Grace needed no further invitation. She sat down on a cushion at her aunt's knee;, but before the confidence had gone far it was interrupted by a loud knock, followed by the appearance upon the scene of John Talbot, looking pale and worn.

"Papa," cried Grace, "you here at this hour! Has anything happened?"

"Don't be alarmed, my dear; we are all well at home, thank God," her father said, dropping wearily into a chair. "I am glad to find you here, Aunt Hope, you and Grace-brave women and true. I believe I am a little tired, that's all. The way has been long and hard, but my credit's safe. Yes: no man can say John Talbot has robbed him of a dollar. But for your poor mother and the children I'd not mind. There is a relief in all being known at last.... Talbot and Co. have to-day failed to meet their obligations, and -I'd rather not talk about it just now with Maria and Ellinor and the rest."
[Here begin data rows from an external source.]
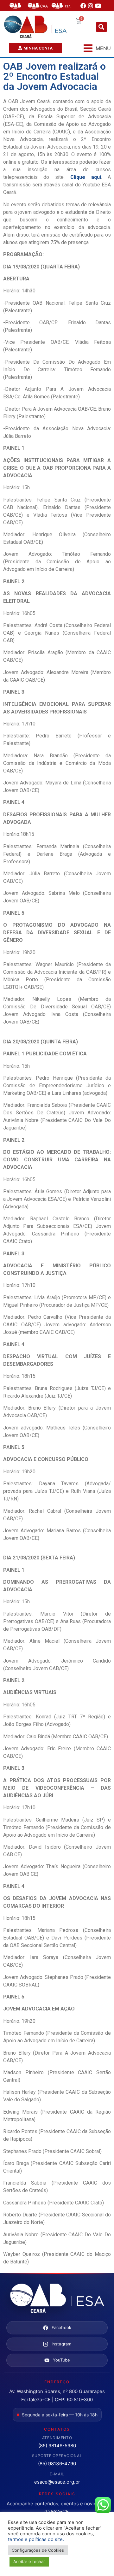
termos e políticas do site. (36, 2539)
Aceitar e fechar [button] (29, 2561)
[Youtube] (98, 5)
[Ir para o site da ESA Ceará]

By the time summer was fairly under way the old farm-house where Aunt Hope had spent so many lonely years was alive with the clamor of young voices. Its long-closed doors had opened wide to receive John Talbot's family, of which the younger members made no scruple in declaring their delight at the exchange of domicile. Mrs. Talbot could not be brought to think of herself otherwise than as a much-injured woman. She wore away the long dull hours of country life in vain repinings for her lost estate, and her one gleam of light was the prospect of a visit with her daughter Ellinor to Newport later in the season. To read in the society journals of Ellinor's appearance at the races at Jerome Park, or of Ellinor's toilet at ball or dinner, was the solace of her present life. Grace and her husband spent their holidays at Hope Farm, and "the boys" rallied there from school and college. Mr. Talbot came but seldom, for a Sunday, when he could. He was back again at the tread-mill round of business, and through the generous support of his friends had every prospect of renewed success. True, Aunt Hope, Grace, Edward, and the family doctor urged upon him rest, but the reproaches of his wife and the goading sense of responsibility to his children made Talbot shake his head and redouble his exertions.

For a year

this state of things went on, until one day of the following June, Talbot arrived at the farm with a look of rare excitement on his pallid face.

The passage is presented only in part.